The heaviest rain in decades caused flooding in India’s IT hub, Bengaluru, in early September.

Last week, after the city’s heaviest rains in decades, the Yemalur neighborhood was submerged in waist-deep water along with other parts of Bangalore, disrupting the southern metropolis’s IT industry and dealing a hard blow to his reputation.

Residents, fed up with traffic jams and water shortages during the dry season, have long complained about the city’s infrastructure.

But monsoon flooding has raised new questions about the sustainability of rapid urban development, especially if weather patterns become more erratic and intense due to climate change.

“It’s very, very sad,” said Pullanoor, who was born near Yemalur but now lives in the western city of Mumbai, parts of which also face sporadic flooding like many of India’s urban centers.

“The trees are gone. The parks are almost gone. There is heavy traffic.”

Big companies are also complaining about worsening outages, which they say can cost them tens of millions of dollars in a single day.

Bangalore is home to more than 3,500 IT companies and some 79 “tech parks,” luxury facilities that house offices and entertainment areas that cater to tech workers.

Traversing flooded roads last week, they struggled to reach modern glass-fronted compounds in and around Yemalur, where multinational firms such as JP Morgan and Deloitte operate alongside large Indian start-ups.

Millionaire entrepreneurs were among those forced to escape from flooded living rooms and flooded bedrooms on the backs of tractors.

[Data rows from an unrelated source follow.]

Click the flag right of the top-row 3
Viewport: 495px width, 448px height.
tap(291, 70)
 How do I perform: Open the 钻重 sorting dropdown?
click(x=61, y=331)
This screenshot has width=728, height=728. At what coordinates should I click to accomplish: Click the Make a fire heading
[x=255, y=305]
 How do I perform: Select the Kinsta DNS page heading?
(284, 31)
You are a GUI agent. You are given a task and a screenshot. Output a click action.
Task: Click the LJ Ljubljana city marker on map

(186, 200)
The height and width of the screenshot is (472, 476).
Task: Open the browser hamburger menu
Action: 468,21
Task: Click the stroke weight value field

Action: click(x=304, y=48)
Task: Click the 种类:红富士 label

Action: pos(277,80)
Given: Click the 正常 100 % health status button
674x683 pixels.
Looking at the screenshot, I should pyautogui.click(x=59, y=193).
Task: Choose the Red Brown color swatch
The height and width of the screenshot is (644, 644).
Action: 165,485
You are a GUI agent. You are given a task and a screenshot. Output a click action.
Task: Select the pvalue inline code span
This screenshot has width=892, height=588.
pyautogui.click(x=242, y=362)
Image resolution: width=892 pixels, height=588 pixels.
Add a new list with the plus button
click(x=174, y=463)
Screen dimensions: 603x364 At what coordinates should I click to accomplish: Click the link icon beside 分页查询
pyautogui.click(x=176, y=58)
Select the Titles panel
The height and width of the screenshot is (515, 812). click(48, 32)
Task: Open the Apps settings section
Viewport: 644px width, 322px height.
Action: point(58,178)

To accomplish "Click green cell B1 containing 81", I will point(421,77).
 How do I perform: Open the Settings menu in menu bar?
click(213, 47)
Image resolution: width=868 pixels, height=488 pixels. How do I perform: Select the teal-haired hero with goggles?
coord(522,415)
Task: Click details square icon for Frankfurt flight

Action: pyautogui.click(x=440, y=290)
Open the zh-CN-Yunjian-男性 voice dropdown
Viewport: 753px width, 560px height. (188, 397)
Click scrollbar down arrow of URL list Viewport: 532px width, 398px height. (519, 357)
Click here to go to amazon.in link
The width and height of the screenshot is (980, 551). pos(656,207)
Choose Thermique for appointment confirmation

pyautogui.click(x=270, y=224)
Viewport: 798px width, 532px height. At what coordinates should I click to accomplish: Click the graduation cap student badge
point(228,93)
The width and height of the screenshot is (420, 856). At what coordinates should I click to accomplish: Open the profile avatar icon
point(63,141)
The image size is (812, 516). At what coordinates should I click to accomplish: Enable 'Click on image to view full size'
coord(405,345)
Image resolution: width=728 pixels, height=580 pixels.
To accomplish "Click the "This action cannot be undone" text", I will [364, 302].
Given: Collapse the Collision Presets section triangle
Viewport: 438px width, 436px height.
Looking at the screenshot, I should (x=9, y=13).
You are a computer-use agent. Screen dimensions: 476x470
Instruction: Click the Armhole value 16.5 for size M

Insurance companies said initial property loss estimates were in the crores of rupees, with figures expected to rise in coming days.

‘GLOBAL IMPACT’

The latest chaos triggered renewed concerns from India’s $194bn IT services industry that is concentrated around the city.

“India is a tech hub for global businesses, so any disruption here will have a global impact. Bangalore, being the IT hub, will be no exception to this,” said KS Viswanathan, vice president of the industry lobby group. , the National Association of Software and Services Companies (NASSCOM).

Bangalore was renamed Bengaluru in 2014.

NASSCOM is currently working to identify 15 new cities that could become software export hubs, said Viswanathan, who is driving the project.

“It’s not a city versus city story,” he told Reuters. “We as a country don’t want to lose revenue and business opportunities due to lack of infrastructure.”

Even before the floods, some business groups, including the Outer Beltway Companies Association (ORRCA), run by Intel executives (INTC.O)Goldman Sachs Microsoft (MSFT.O) and Wipro (WIPR.NS)he warned that inadequate infrastructure in Bangalore could encourage businesses to leave.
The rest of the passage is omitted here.